While we’re nitpicking, the post says multiple times that SI prefix symbols are “all uppercase except for kilo (k)”.
That’s just factually wrong. More than half of them are lowercase! There’s centi- ©, micro- (µ), nano- (n), etc. On the positive side there’s even deca- (da) and hecto- (h), though they aren’t particularly common or useful. I did at least see milli- (m) and bit (b) mentioned in a brief note though.
Obviously context matters and only the positive powers from kilo upward matter in computer science. But I studied chemistry and physics so I guess it irked me to see the statement repeatedly ignore all the negative powers of ten.
Overall, good rant though 😅 I’ll be more careful to use KiB and MiB from here out when appropriate.
Tatters@lemmy.world 10 months ago
Ok, I understand what you are trying to do, but I that is not how I read it at the time. Prefix to me in this context means e.g., “kilo” in “kilobyte”, and not the “k” in “kB”. I am not sure it is helpful to split the unit symbol up like that.

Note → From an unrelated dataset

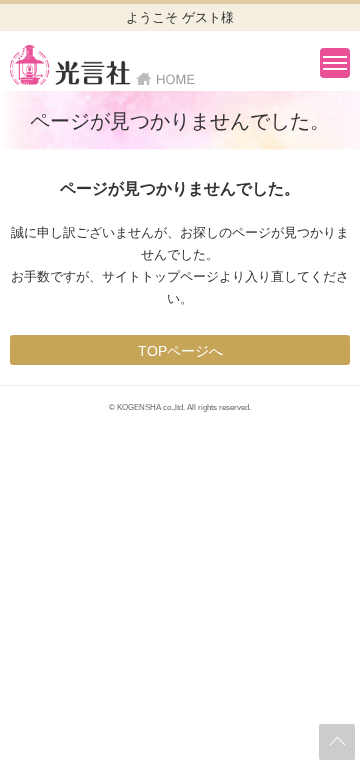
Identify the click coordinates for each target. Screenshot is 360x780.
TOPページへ (180, 351)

wischi@programming.dev 10 months ago
But the first part is called prefix even in the standard itself. I wanted to make that distinction because it’s not important what the base unit is. By speaking about prefixes instead of the unit as a whole I wanted to make it clear that you can (at least in theory) use any base unit. So everything I said about KiB and kB is also true for Kib and kb and even for kK (kilokelvin) and KiB (kibikelvin) 🤣
tychosmoose@lemm.ee 10 months ago
In terms of language you are correct. But in terms of SI usage it seems to me OP is expressing it correctly. The SI unit prefixes have a name, a symbol and a multiplier. The prefix is a concept that encompasses all three of those attributes. So “kilo” is one way of identifying the 10^3 unit prefix, but the name kilo is not the prefix itself. It’s just the name we use to refer to it. And the symbol k in km is certainly the unit prefix portion of that unit of measure.